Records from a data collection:
━━━

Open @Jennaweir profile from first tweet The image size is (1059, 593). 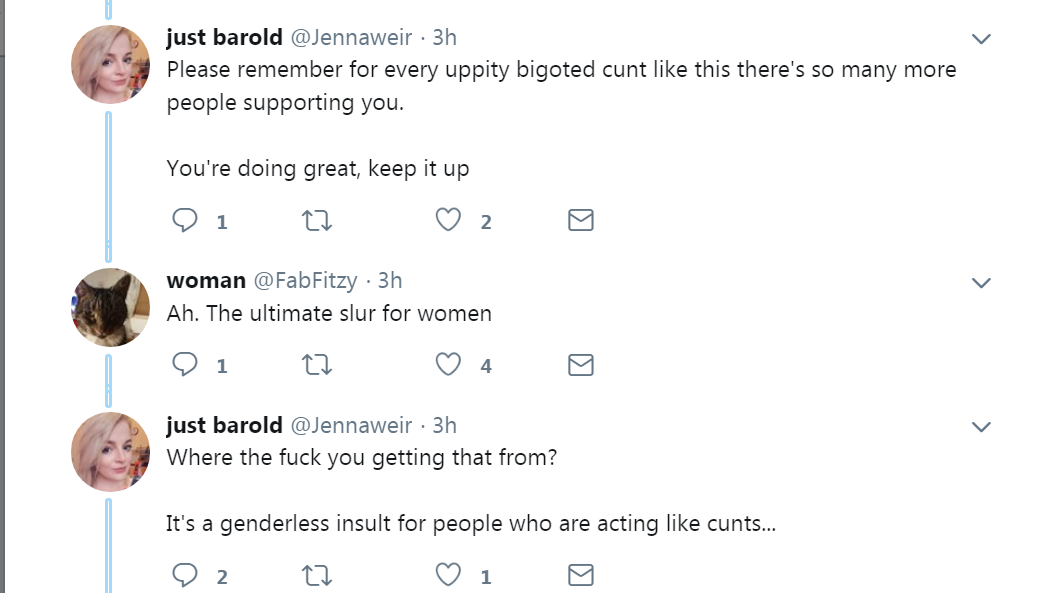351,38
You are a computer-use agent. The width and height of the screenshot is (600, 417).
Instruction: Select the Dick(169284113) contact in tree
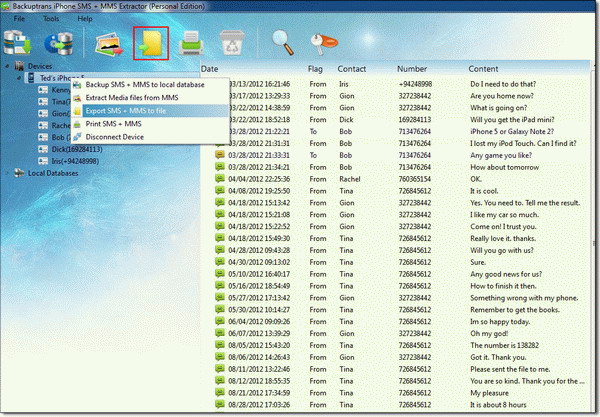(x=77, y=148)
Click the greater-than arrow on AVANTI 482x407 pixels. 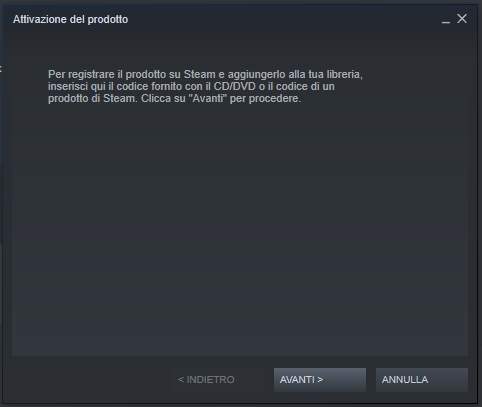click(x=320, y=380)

━━━

• **Work required**
Please count how many lines in the entries above contain the word "contact", and reply with the number only.

• **Full solution**
1